Incorporating Climate Change Impacts into the Columbia River Treaty 2014/2024 Review

The U. S. Army Corps of Engineers (USACE) is undertaking a series of studies to support a pending decision by the United States pertaining to the future of the Columbia River Treaty with Canada. The Treaty, ratified in 1964, is an agreement between the United States and Canada to provide flood control and power benefits for both countries. In these studies, information will be developed and alternatives evaluated that provide the basis for long-term recommendations pertaining to the future of the Treaty. Assumptions drawn regarding potential future climate changes and associated hydrologic impacts could have very significant influence on alternative Treaty strategies. For several decades climate scientists have provided an increasing array of knowledge and information on climate impacts. Climatic phenomena, such as summer and wintertime droughts, floods and wind storms, have greatly affected the Pacific Northwest in the last several decades.

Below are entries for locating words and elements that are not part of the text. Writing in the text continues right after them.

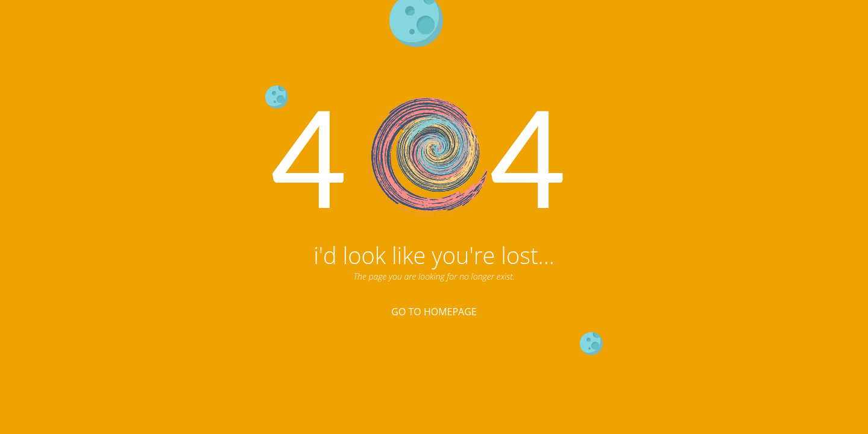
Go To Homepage (433, 312)
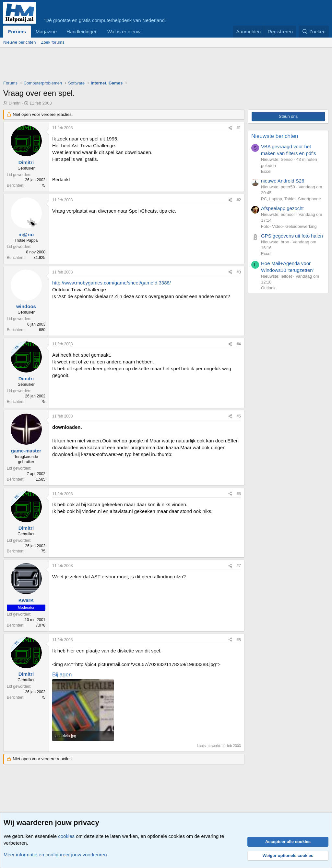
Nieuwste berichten (275, 136)
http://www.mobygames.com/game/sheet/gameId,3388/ (111, 283)
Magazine (46, 31)
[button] (145, 31)
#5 (239, 416)
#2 (239, 200)
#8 (239, 640)
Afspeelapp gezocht (282, 208)
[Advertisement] (121, 65)
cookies (66, 836)
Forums (17, 31)
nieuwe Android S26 (282, 181)
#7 (239, 566)
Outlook (268, 288)
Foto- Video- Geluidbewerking (289, 226)
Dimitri (15, 103)
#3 (239, 272)
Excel (266, 171)
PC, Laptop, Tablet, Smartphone (291, 199)
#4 (239, 344)
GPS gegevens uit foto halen (292, 236)
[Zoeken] (314, 31)
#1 (239, 128)
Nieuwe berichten (20, 42)
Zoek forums (52, 42)
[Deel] (230, 128)
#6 (239, 494)
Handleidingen (82, 31)
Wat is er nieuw (124, 31)
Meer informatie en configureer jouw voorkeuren (55, 855)
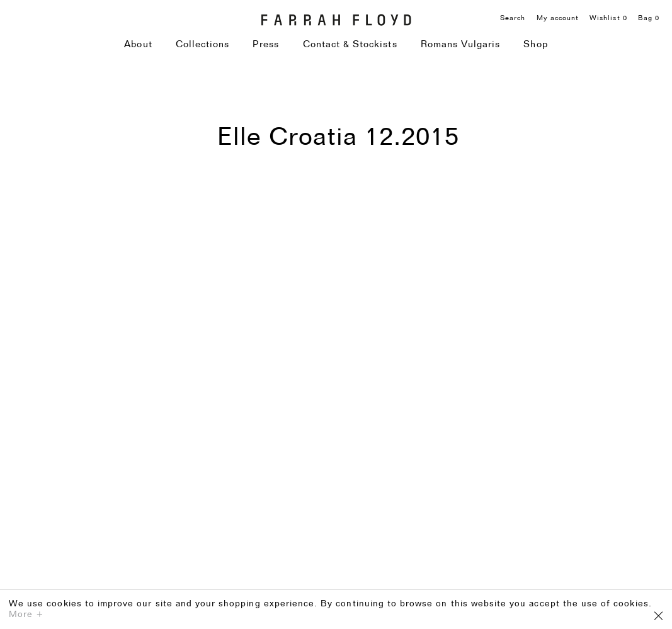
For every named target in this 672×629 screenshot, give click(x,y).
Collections (203, 45)
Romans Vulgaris (460, 45)
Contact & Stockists (350, 45)
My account (558, 18)
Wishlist (608, 18)
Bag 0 (649, 18)
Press (266, 45)
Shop (535, 45)
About (138, 45)
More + (26, 615)
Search (513, 18)
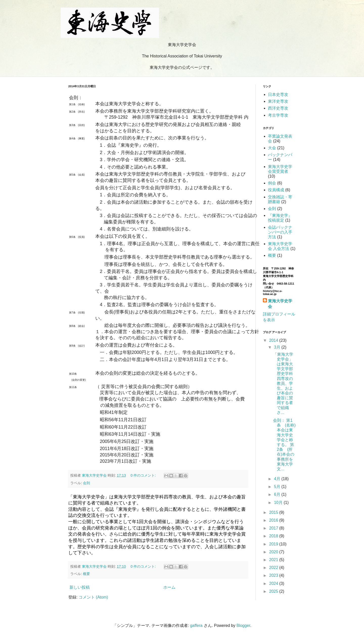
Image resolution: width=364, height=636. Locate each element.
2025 (274, 591)
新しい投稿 (80, 587)
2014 (274, 340)
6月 (278, 494)
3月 (278, 347)
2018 (274, 536)
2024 (274, 583)
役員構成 (276, 190)
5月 (278, 486)
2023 (274, 575)
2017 (274, 528)
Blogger (243, 625)
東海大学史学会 (280, 304)
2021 (274, 560)
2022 (274, 567)
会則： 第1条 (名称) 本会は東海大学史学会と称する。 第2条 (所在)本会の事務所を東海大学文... (284, 444)
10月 (279, 502)
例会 (272, 183)
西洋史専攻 (278, 108)
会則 (86, 483)
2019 (274, 544)
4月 (278, 479)
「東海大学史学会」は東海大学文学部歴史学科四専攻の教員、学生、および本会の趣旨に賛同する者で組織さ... (283, 383)
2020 (274, 552)
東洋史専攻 (278, 101)
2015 (274, 512)
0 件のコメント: (144, 475)
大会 (272, 148)
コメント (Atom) (93, 597)
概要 (86, 574)
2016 (274, 520)
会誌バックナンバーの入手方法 (280, 232)
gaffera (196, 625)
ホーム (169, 587)
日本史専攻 (278, 94)
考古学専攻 (278, 115)
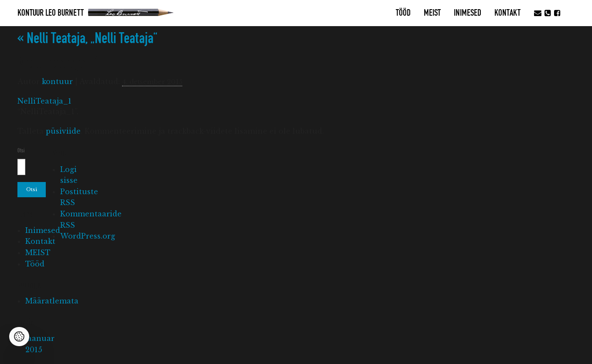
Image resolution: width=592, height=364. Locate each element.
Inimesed (467, 13)
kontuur (57, 81)
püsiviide (63, 131)
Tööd (403, 13)
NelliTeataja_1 (44, 101)
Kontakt (507, 13)
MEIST (432, 13)
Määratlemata (52, 301)
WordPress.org (88, 236)
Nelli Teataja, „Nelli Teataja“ (87, 38)
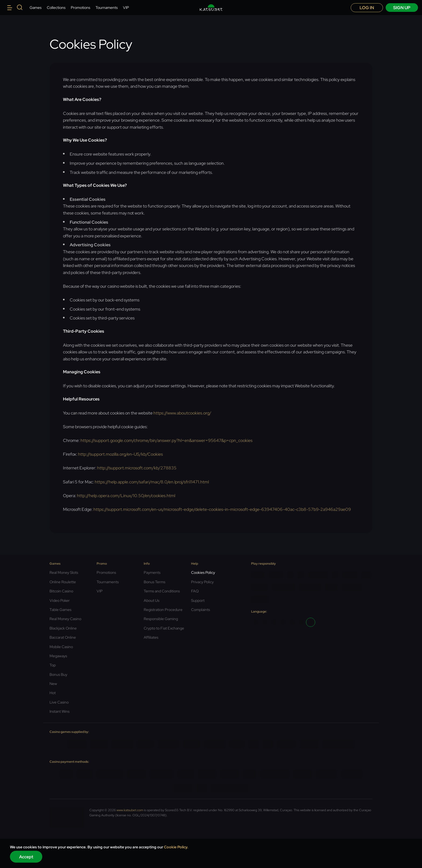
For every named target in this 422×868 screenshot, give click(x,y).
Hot (53, 693)
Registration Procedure (163, 610)
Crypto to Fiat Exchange (164, 628)
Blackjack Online (63, 628)
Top (53, 665)
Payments (152, 572)
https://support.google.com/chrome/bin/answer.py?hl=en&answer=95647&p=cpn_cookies (167, 440)
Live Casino (59, 702)
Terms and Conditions (161, 591)
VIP (126, 7)
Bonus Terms (154, 582)
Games (35, 7)
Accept (26, 857)
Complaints (201, 610)
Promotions (80, 7)
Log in (367, 7)
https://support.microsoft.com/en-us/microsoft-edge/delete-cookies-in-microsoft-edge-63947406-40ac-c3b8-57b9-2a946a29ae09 (222, 509)
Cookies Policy (203, 572)
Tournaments (107, 7)
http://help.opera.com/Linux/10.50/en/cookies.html (126, 496)
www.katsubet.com (130, 810)
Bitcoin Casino (61, 591)
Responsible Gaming (161, 619)
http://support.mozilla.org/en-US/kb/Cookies (120, 454)
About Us (151, 600)
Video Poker (60, 600)
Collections (56, 7)
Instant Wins (59, 711)
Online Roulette (63, 582)
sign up (402, 7)
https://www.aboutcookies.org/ (182, 413)
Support (198, 600)
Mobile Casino (61, 647)
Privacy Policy (202, 582)
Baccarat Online (63, 637)
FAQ (195, 591)
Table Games (60, 610)
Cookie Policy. (176, 847)
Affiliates (151, 637)
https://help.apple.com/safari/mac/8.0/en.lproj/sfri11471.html (152, 482)
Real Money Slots (64, 572)
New (53, 684)
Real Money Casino (65, 619)
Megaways (58, 656)
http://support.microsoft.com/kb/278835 (137, 468)
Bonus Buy (58, 675)
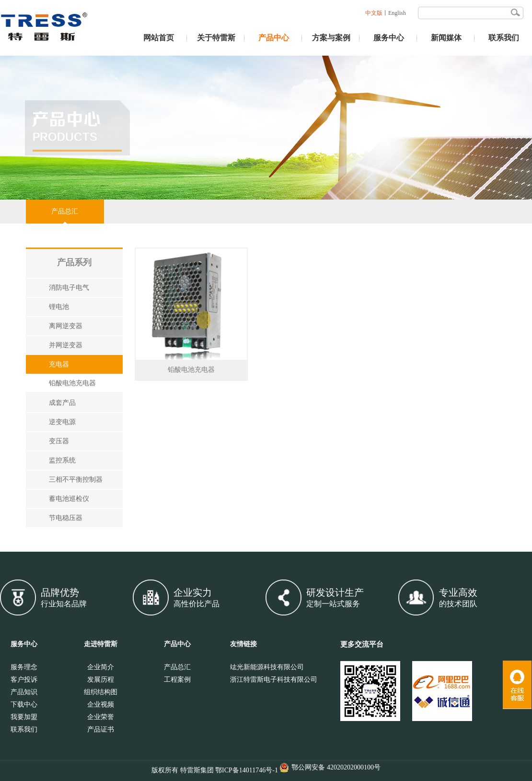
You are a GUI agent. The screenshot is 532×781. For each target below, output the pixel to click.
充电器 (59, 364)
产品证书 (101, 729)
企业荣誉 (101, 717)
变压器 (59, 441)
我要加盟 (24, 717)
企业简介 (101, 667)
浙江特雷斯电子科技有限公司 (274, 679)
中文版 (374, 13)
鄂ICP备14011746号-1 (246, 770)
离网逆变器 (66, 326)
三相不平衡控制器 (76, 479)
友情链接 (243, 644)
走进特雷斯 (101, 644)
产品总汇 (65, 211)
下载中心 (24, 704)
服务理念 (24, 667)
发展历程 (101, 679)
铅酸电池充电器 (72, 383)
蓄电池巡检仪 (69, 498)
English (397, 13)
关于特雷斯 (216, 37)
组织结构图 (101, 692)
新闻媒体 (446, 37)
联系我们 (504, 37)
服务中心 (389, 37)
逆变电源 (62, 422)
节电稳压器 (66, 518)
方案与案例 (331, 37)
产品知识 (24, 692)
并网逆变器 (66, 345)
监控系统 (62, 460)
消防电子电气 (69, 287)
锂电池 (59, 307)
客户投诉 (24, 679)
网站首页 (159, 37)
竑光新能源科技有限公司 (267, 667)
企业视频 (101, 704)
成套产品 (62, 402)
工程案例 (177, 679)
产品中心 (274, 37)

Observed data in the West is already showing signs of global warming — reductions in spring snowpack, earlier spring snowmelt, increased runoff in winter and less runoff in summer. These shifts may potentially increase flood risks in the early spring, and change the timing and volume of water in spring and early summer available for reservoir refill. Different parts of a basin may be affected differently by warming so that high elevation snowpack may experience minor impacts while low elevation sites may experience major changes Water resource managers have struggled to understand how to incorporate the knowledge provided by science into their planning and operations. This paper discusses a decision-making framework to bridge the gap between climate science and water management for the Columbia River Treaty 2014/2024 Review. The decision framework must be robust enough to accommodate risk characterization, screening and prioritization while allowing for adaptive management strategies that avoid maladaptations. Maladaptions are decisions that prevent or constrain the ability of others to manage, reduce or otherwise adapt to the effects of climate change in the future. Modeling systems used by the team will be capable of incorporating multi-objective analyses and alternative assessments running numerous future climate scenarios in physically based hydrologic, reservoir and hydraulic models that will ultimately support the decision-making framework.